**Data shown**
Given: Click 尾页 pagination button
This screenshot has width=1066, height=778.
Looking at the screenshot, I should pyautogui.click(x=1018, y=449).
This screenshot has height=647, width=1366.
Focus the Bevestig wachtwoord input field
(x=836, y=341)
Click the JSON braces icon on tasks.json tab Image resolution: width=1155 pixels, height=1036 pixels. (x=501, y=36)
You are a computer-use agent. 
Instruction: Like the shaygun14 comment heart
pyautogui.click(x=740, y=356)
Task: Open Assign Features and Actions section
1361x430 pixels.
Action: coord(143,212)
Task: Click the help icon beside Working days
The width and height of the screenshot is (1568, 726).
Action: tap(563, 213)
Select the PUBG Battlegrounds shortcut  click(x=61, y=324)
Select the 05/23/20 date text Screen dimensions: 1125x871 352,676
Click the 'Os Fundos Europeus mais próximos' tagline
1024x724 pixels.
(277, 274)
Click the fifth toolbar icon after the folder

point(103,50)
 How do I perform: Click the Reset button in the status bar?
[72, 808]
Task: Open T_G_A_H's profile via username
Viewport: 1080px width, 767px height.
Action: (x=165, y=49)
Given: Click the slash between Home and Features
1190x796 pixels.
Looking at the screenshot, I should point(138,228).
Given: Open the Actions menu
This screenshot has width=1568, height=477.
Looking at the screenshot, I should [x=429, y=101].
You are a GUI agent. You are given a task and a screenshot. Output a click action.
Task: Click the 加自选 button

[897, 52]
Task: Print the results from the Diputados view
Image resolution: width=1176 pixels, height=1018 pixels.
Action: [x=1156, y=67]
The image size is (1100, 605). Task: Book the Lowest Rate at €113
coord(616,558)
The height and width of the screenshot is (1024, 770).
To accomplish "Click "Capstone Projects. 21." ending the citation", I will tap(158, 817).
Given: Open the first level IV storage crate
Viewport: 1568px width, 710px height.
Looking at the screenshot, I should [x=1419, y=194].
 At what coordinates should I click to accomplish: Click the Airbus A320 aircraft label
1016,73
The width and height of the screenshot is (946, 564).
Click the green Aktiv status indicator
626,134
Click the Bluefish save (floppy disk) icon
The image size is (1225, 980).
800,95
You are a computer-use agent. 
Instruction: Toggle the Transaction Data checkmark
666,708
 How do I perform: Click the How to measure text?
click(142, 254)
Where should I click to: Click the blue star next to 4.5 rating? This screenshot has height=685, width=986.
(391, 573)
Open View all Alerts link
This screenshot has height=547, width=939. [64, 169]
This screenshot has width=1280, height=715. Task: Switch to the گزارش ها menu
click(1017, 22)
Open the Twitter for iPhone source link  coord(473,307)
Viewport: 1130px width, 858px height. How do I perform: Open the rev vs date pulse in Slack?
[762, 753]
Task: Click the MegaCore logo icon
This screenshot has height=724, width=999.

**Job**
Put the listing above into a Markdown table, starting at the line with "Task: Open T_G_A_H's profile via username" and ending with the line with "will tap(158, 817).", that line included. Use the columns Number and Entry, and skip any blank lines.

**Solution for this task**
| Number | Entry |
|---|---|
| 1 | Task: Open T_G_A_H's profile via username |
| 2 | Viewport: 1080px width, 767px height. |
| 3 | Action: (x=165, y=49) |
| 4 | Given: Click the slash between Home and Features |
| 5 | 1190x796 pixels. |
| 6 | Looking at the screenshot, I should point(138,228). |
| 7 | Given: Open the Actions menu |
| 8 | This screenshot has width=1568, height=477. |
| 9 | Looking at the screenshot, I should [x=429, y=101]. |
| 10 | You are a GUI agent. You are given a task and a screenshot. Output a click action. |
| 11 | Task: Click the 加自选 button |
| 12 | [897, 52] |
| 13 | Task: Print the results from the Diputados view |
| 14 | Image resolution: width=1176 pixels, height=1018 pixels. |
| 15 | Action: [x=1156, y=67] |
| 16 | The image size is (1100, 605). Task: Book the Lowest Rate at €113 |
| 17 | coord(616,558) |
| 18 | The height and width of the screenshot is (1024, 770). |
| 19 | To accomplish "Click "Capstone Projects. 21." ending the citation", I will tap(158, 817). |